Boss of insurance giant’s modular business says firm now ready to deliver ‘at scale’
Work to build the first major scheme from insurance giant Legal & General’s modular housing business is “substantially complete”, according to the boss of the division.
Rosie Toogood, the former Rolls Royce exec appointed chief executive of L&G Modular in June 2017, said yesterday that over 100 homes had now been built for its first scheme in Selby, close to the firm’s Yorkshire factory.
L&G set up its 550,000ft2 factory (pictured left) in 2016 with the capacity to build 3,500 homes a year in Sherburn-in-Elmet, near Leeds, and originally said the first homes would be rolling off the production line in by June that year. However, since then the firm has been beset by delays, changing the technology it is using on some of its products, and racking up £76m of losses.
The firm finally got permission for its first major scheme in May this year, a 154-unit project in Portholme Road, Selby (pictured, right). It has now also been selected by Bristol Council to build out a 190-unit scheme at Bonnington Walk in the Lockleaze area of the city.
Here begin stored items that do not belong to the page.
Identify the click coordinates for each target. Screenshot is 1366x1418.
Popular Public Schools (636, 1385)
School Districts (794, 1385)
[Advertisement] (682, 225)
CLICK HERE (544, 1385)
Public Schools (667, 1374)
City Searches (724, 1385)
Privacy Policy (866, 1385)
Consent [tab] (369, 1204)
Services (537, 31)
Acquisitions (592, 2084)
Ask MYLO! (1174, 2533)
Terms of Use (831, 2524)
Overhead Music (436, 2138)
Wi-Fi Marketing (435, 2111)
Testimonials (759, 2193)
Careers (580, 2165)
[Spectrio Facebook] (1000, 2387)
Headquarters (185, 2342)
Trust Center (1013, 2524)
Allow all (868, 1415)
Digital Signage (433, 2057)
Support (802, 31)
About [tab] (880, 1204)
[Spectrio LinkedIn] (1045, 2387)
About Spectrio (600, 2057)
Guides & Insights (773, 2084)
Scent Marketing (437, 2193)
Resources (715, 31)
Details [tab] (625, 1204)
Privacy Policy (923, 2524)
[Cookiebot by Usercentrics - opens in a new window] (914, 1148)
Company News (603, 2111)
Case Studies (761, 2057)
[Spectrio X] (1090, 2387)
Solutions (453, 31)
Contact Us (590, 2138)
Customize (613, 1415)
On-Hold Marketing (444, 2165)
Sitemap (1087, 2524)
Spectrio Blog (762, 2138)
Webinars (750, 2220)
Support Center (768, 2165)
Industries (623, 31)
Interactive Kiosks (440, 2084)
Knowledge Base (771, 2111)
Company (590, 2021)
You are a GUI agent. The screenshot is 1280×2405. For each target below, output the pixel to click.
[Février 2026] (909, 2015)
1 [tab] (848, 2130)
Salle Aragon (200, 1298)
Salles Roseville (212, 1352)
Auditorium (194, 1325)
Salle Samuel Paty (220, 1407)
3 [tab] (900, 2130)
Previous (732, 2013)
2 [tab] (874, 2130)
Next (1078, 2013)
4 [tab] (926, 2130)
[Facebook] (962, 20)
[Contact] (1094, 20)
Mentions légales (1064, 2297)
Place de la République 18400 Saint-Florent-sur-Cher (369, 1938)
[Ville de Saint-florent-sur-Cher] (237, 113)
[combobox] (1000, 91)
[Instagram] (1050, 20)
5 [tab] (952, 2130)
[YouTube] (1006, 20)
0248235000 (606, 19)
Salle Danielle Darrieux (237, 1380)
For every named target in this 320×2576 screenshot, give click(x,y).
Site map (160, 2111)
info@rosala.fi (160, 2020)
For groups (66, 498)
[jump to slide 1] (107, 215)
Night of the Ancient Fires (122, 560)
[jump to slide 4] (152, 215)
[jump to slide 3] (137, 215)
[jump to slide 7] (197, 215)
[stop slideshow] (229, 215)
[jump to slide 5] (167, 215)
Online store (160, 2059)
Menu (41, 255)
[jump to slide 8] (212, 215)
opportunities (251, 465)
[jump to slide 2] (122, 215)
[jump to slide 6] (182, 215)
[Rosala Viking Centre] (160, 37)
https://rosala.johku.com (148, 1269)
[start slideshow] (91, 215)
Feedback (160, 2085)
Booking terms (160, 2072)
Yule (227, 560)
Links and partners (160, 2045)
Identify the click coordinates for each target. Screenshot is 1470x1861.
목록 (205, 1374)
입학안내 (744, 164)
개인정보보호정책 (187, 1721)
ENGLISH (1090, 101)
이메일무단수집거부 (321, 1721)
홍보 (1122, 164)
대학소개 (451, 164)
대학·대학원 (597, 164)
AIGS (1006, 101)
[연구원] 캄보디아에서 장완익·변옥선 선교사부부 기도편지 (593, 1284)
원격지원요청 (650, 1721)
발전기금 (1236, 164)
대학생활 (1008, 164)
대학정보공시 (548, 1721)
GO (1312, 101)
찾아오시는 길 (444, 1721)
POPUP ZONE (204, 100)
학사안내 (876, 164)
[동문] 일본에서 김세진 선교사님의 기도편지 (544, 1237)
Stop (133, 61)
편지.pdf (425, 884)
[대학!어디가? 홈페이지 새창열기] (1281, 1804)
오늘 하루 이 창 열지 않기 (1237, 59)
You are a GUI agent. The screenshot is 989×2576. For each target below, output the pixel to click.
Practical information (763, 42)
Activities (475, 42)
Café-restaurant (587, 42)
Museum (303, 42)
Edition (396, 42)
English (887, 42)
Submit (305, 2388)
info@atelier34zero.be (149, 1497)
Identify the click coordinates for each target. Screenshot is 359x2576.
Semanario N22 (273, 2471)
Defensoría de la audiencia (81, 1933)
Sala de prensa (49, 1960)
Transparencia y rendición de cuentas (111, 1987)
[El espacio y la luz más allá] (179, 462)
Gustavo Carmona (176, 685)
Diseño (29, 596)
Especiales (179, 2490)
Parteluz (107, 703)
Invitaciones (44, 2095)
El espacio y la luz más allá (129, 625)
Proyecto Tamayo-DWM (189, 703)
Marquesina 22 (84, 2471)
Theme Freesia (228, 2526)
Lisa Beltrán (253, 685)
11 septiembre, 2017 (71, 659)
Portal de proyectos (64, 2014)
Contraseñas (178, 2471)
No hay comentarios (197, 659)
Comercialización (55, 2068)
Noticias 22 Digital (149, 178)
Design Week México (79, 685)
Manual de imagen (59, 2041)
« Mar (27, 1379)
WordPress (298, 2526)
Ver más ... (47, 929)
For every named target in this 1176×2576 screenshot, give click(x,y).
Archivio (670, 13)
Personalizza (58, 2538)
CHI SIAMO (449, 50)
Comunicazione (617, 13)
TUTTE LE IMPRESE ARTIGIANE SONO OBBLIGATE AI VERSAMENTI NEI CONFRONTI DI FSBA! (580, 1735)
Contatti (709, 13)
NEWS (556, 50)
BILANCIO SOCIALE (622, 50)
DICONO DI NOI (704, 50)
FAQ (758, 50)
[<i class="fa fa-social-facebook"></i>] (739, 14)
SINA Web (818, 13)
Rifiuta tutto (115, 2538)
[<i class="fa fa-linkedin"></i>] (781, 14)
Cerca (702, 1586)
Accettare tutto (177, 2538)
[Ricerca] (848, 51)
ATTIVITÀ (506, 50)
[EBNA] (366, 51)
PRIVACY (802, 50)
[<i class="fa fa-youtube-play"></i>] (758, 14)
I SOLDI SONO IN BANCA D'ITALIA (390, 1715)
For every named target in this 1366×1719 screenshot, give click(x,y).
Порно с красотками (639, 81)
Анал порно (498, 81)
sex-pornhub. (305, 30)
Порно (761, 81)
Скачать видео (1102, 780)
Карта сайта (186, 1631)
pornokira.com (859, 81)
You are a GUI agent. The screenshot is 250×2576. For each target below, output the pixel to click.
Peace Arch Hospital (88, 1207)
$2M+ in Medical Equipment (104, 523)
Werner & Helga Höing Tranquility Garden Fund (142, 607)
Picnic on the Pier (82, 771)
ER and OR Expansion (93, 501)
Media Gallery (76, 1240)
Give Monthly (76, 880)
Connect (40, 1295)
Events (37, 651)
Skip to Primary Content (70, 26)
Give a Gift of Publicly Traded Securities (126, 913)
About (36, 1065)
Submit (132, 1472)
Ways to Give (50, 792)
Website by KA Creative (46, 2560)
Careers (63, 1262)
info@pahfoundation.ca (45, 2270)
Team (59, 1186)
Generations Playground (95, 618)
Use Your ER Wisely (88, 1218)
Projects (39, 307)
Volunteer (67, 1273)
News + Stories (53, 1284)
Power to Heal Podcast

Speaking at the annual Create Streets conference, Toogood said the time taken was not untypical of that taken to set up “a new industry”, but that she now had high confidence the business was finally ready to deliver at scale.
She said: “We’ve been through prototyping, we’ve delivered our first homes, and we’ve got very positive feedback from people living in those homes, and we are now a long way down the track on our first major development of over 100 homes.
“We’ve built substantially all of the modules that are ready to go into that development, passed them off from a quality perspective and are ready to start building at scale.
“We’ve high confidence that we’re there [ready] to deliver. Also the pipeline behind that first major development is building, so [we’re] very much confident that we are now kicking through the gears.”
Toogood (pictured left) said the delays were to be expected given the complexity of what L&G Modular was attempting. “We’re not just building houses and pushing modules out the door, we’re building a system that will deliver thousands of homes a year,” she said. “To do that you’ve really got to pay attention and get the design right, and you’ve really got to understand your market, you have to take that through a prototype.
“You have to build the capability in the business as well. It takes time to train people, develop your process, and make you can build consistently and build repeatably. So it takes time to get there.”
L&G Modular is just one part of the insurance firm’s housing business, which also includes upmarket housebuilder Cala Homes, an affordable housing business, a build to rent business and a later living business. Last year L&G overall built 2,800 homes.